Perhaps we could pass legislation against that.
KC
I was against the line-item veto in ’96, and I’m against it now. If the President is unwilling to veto a spending bill and Congress is unwilling to trim a bill so be it. If Bush was a real conservative, he’d veto the next big spending item that comes down the line. If Republicans were really conservatives, they’d be trimming better than barbers.
tzs
Dept. of Energy?
Excuse me, but isn’t this sorta like Bush’s “great support for alternative energy” and then we discovered that NREL was getting its budget axed?
Some of the work getting done under the DOE is probably our best chance to get off the fossil fuel kick.
If we got rid of those tax breaks for the oil companies how much DOE support could we provide?
Y’know, I wonder if Bush et al. are in cahoots with (the Illuminati, the Masons, the pick-your-random-rule-the-world-conspiracy) to deliberately leave the U.S. a dry husk of a wrecked economy with no technology base and no future. Because he’s certainly ACTING like it.
chopper
If Bush was a real conservative, he’d veto the next big spending item that comes down the line. If Republicans were really conservatives, they’d be trimming better than barbers
if republicans were really conservatives, he wouldn’t have to.
ET
I will believe it only when I see it.
moonbiter
Funny how the Bush Administration has found so many places to save a few bucks, but never bothers to mention them until an hour before they push the paperwork through.As Daniel Gross points out:
Vlad
“I think they’re more worried about Grandpa being a welfare queen.”

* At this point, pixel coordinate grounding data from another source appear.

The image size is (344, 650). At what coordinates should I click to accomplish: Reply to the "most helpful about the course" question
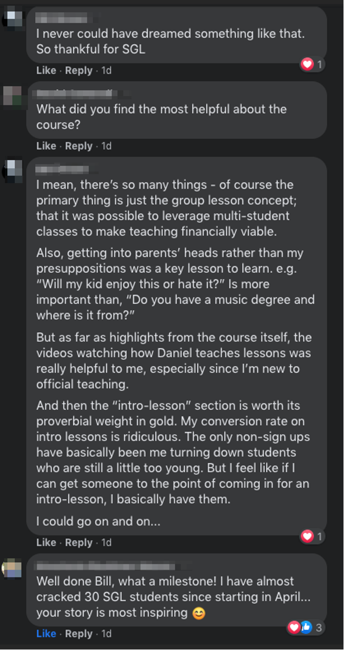point(78,146)
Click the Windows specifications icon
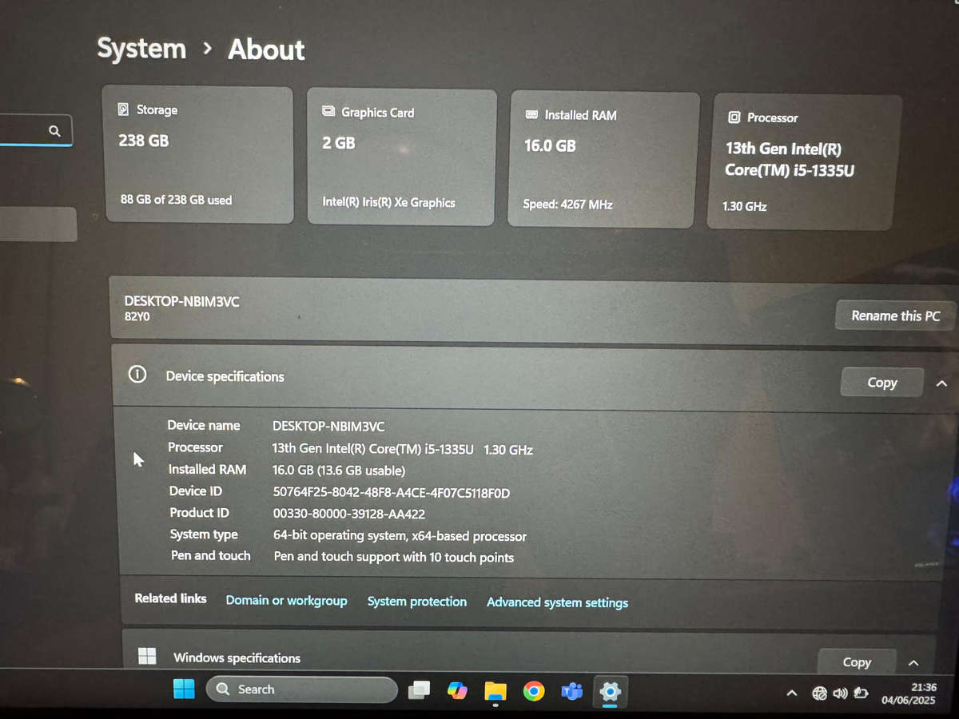 coord(147,655)
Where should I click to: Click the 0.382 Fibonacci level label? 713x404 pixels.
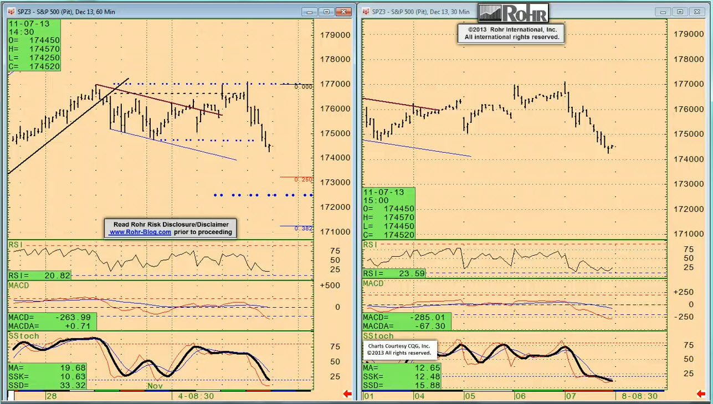click(303, 229)
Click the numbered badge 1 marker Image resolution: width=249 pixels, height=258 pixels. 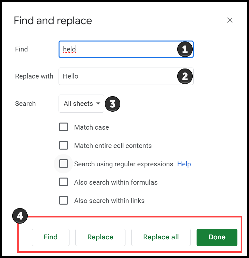click(185, 49)
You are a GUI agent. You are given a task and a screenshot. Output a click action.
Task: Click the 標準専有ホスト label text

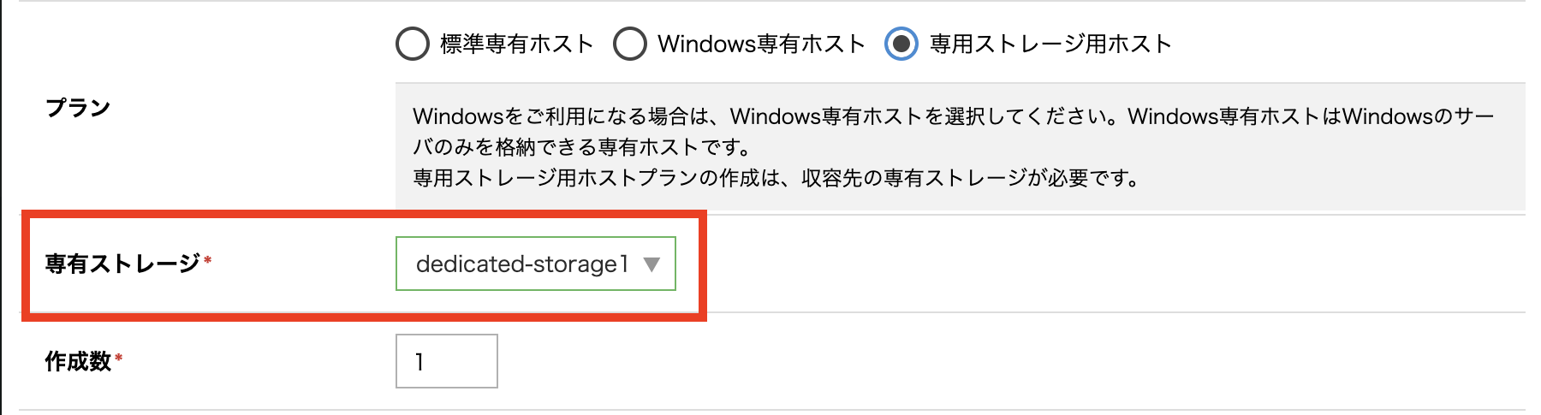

What he does in the privacy of his own home is his business, not yours, and certainly not the government’s.
Barry
moonbiter, maybe their previous budget allocated a gazillion dollars to each department. Cutting from those projects would yield a few hundred billion quite easily.
It’d be the same sort of money that you save when you buy extra stuff on sale, but hey, these guys prefer fiction in all things.